In the late 1990s an extended bull market combined with a true game-changer—the Internet—to create a stock bubble like none we had seen since the roaring ‘20s. But then at the turn of the millennium some people began to realize that this new industry, while promising, wasn’t really making any money. Almost imperceptibly things turned.

 Only a few left the market at first. They were either extremely jittery investors or those with little skin in the game. Most did not get scared out of the market…initially. After all, even those periodicals targeting investment professionals had begun to say that true bear markets were a thing of the past. Sure, there would be rotating bear markets—in theory only affecting one sector at a time—but nothing that would bring the entire stock market to its knees at once. Those who disagreed were said to just not understand the new globally linked economy. I think psychologists would call this denial.

But as losses began to mount, and as losses spread from the tech industry into the market as a whole, it was harder to look at this as just a buying opportunity. As doubt entered the consciousness of the investors who had never seen a bear market, traces of fear emerged. You may remember hearing (or saying):  “When xyz stock gets back to what I paid for it, I’ll get out.”

Here we begin to see Risk Aversion start to kick in. Research has shown that people feel a lot more pain in losing $50 than the equivalent joy they might feel in gaining $100. As investors began to see losses, their natural Risk Aversion kicked in. They finally realized that losses were real, but were bargaining with fate. Sure, on paper they had now lost money, but all they had to do was wait and all would be okay. This sentiment has some basis in truth, but not in the way they were applying it. With few exceptions bargaining with fate did not work, and the slide continued, broadened, and accelerated. Panic set in. Herd Mentality works in the downward direction, too.

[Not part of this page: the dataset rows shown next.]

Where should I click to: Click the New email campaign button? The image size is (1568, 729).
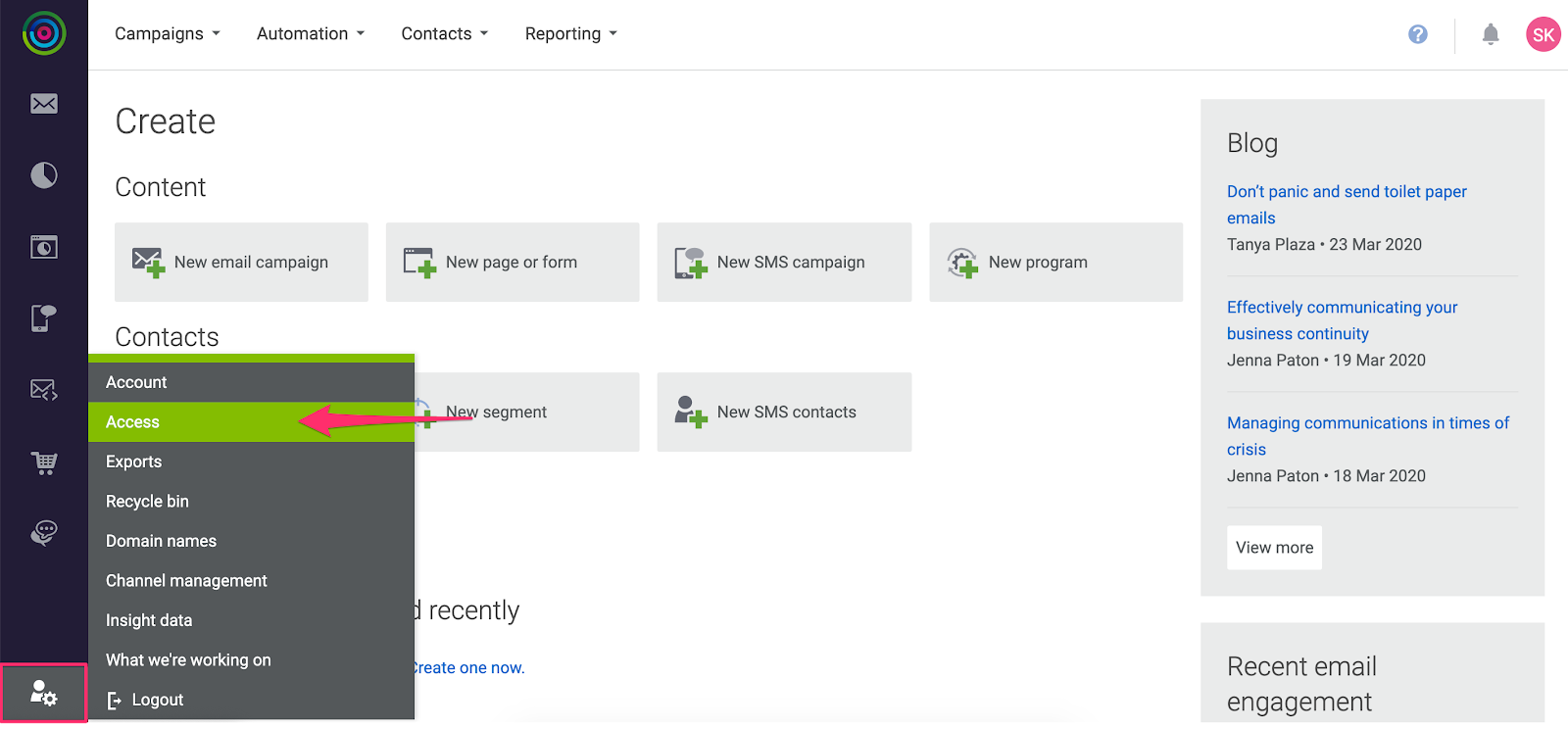241,263
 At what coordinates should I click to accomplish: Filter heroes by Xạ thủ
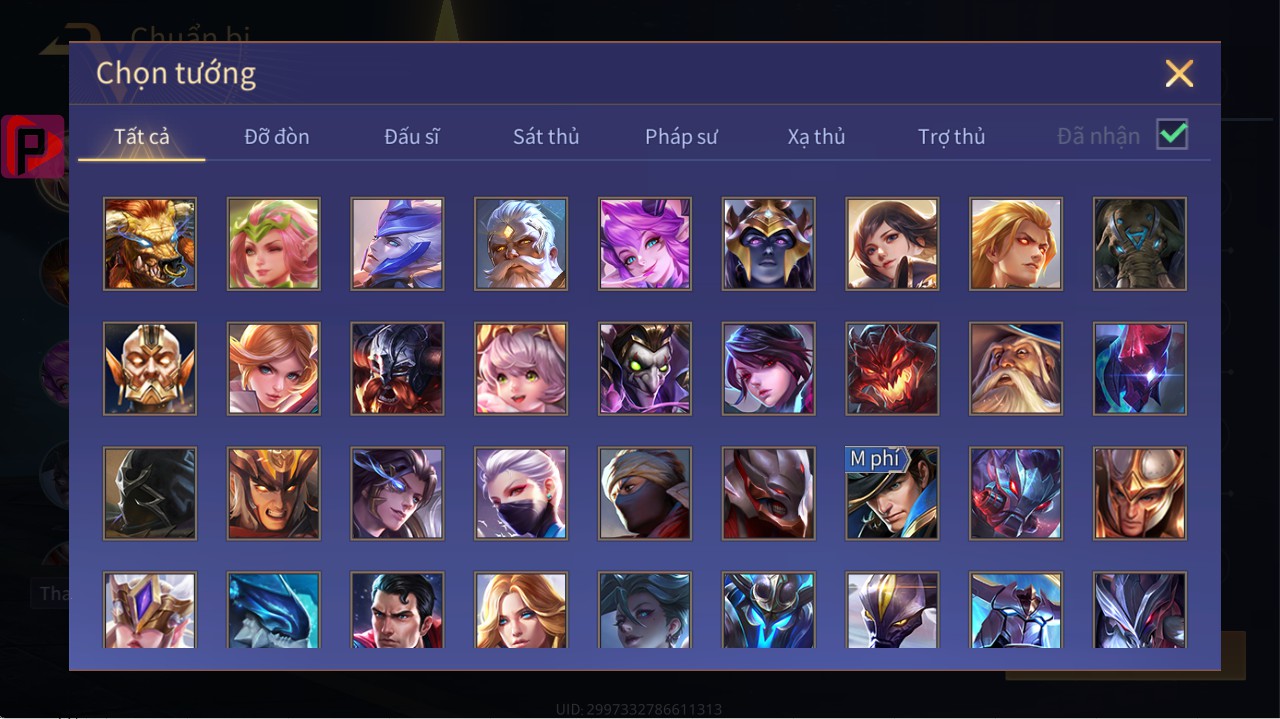tap(816, 137)
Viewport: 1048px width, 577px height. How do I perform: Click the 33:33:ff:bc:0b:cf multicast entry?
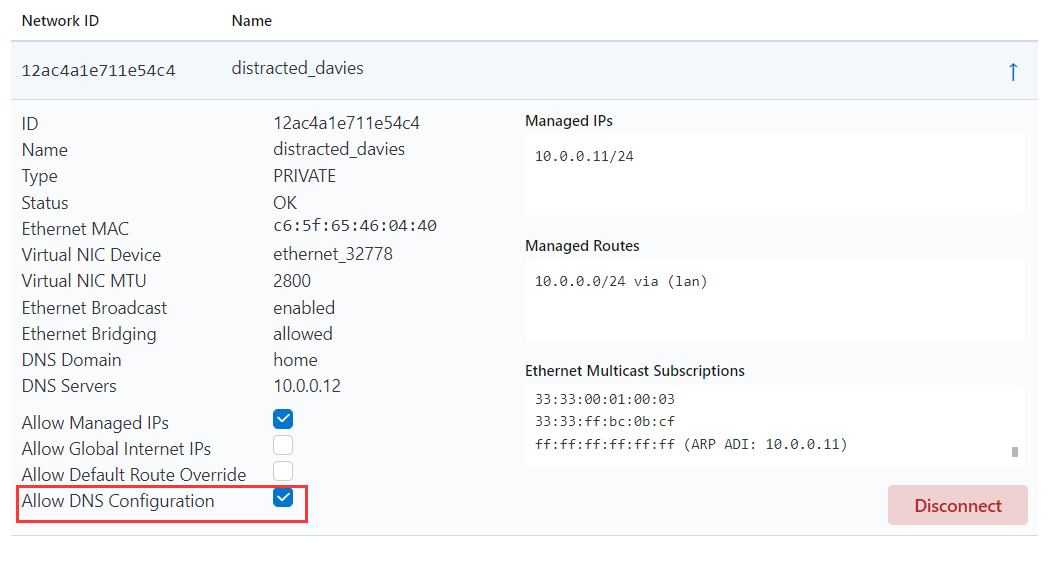point(604,421)
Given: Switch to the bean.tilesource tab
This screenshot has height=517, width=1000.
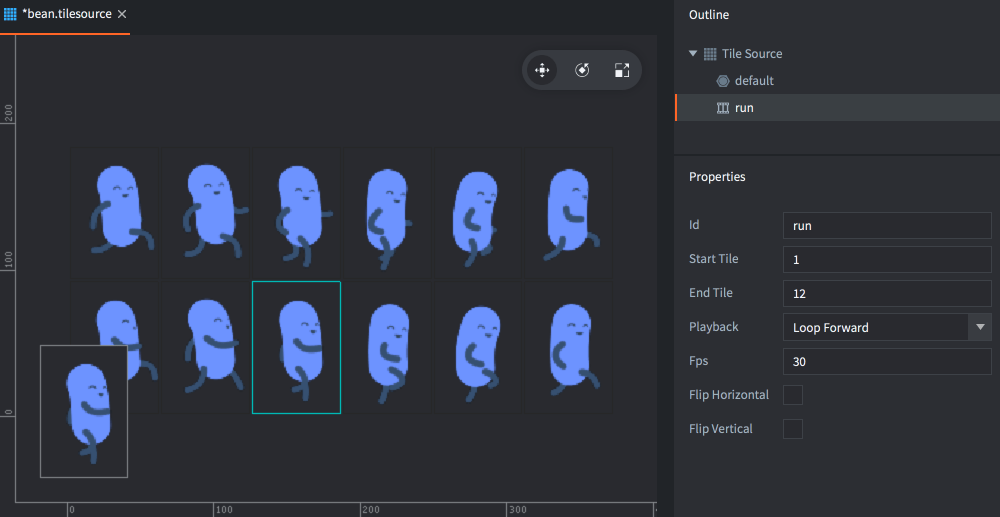Looking at the screenshot, I should click(66, 14).
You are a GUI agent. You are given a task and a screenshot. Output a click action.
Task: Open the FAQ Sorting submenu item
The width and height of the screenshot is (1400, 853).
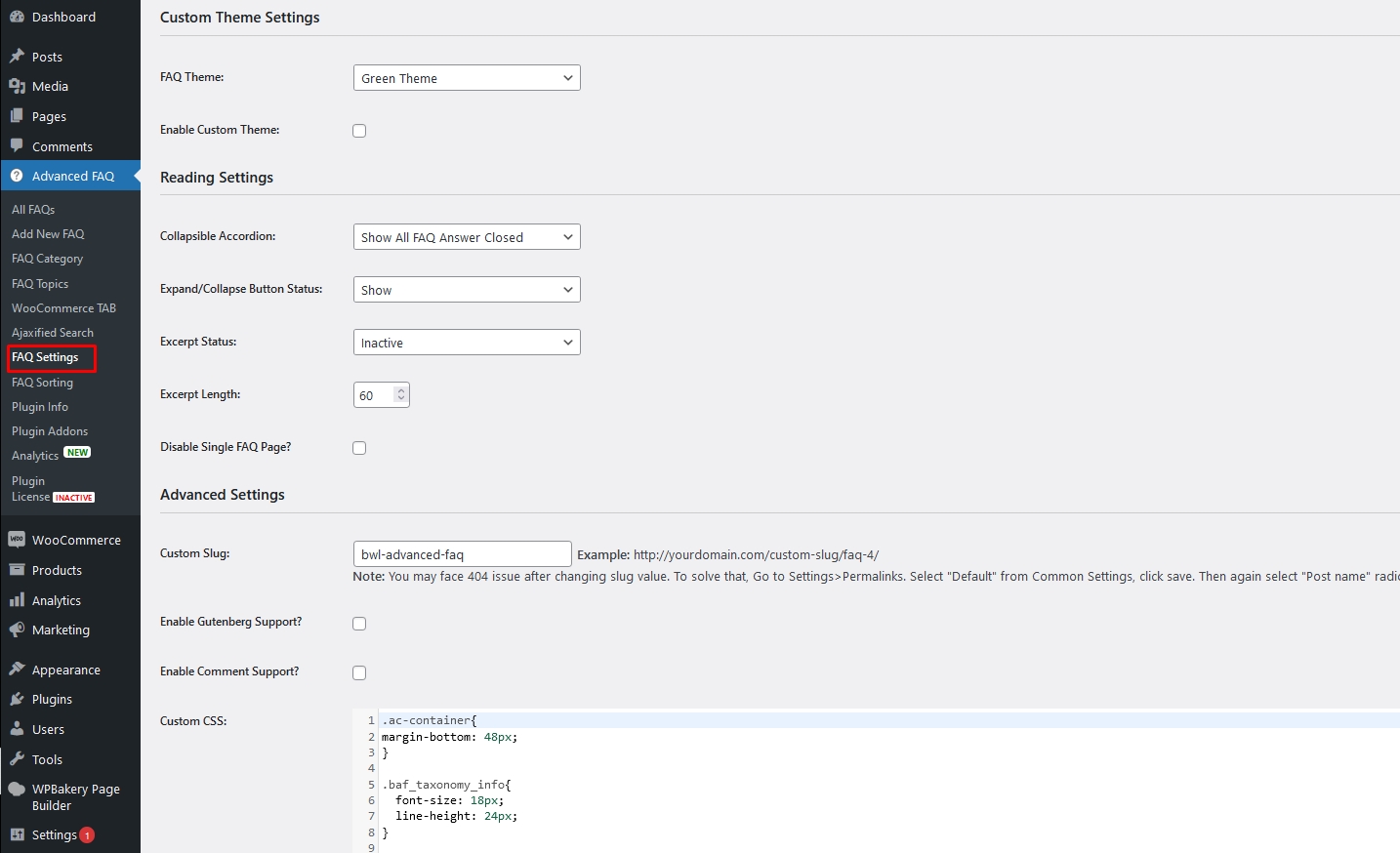pos(42,383)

Now the refrain shifted from getting out once their losses were eliminated to getting out before all was lost. Herd Mentality caused a stampede, as investors by the millions capitulated and sold all of their holdings. They “knew” that if they didn’t, there wouldn’t be any holdings left to sell.

The greatest bull market in history was over. We’ll remember how things got turned around next week.

This article was published in the Wichita Falls  Times Record News on September 18, 2016.